Copy all of the following material word for word, keeping every line in its original order and changing nothing.

• [Provided material]
+ + + + +

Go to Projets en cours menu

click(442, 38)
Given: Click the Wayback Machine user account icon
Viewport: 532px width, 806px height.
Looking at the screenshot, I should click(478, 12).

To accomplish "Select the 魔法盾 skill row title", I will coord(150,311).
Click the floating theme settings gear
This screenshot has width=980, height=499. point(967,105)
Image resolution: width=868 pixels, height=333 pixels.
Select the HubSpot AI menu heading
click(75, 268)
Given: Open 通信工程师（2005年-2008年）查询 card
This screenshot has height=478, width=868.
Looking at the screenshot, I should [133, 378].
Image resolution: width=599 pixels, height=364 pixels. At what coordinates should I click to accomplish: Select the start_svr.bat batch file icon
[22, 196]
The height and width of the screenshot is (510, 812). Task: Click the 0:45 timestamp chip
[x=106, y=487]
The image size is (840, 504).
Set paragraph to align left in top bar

+ + + + +

• [Reply]
Go to Projets en cours menu

click(442, 38)
Given: Click the Wayback Machine user account icon
Viewport: 532px width, 806px height.
Looking at the screenshot, I should click(478, 12).

To accomplish "Select the 魔法盾 skill row title", I will coord(150,311).
Click the floating theme settings gear
This screenshot has width=980, height=499. point(967,105)
Image resolution: width=868 pixels, height=333 pixels.
Select the HubSpot AI menu heading
click(75, 268)
Given: Open 通信工程师（2005年-2008年）查询 card
This screenshot has height=478, width=868.
Looking at the screenshot, I should [133, 378].
Image resolution: width=599 pixels, height=364 pixels. At what coordinates should I click to accomplish: Select the start_svr.bat batch file icon
[22, 196]
The height and width of the screenshot is (510, 812). Task: Click the 0:45 timestamp chip
[x=106, y=487]
The image size is (840, 504).
Set paragraph to align left in top bar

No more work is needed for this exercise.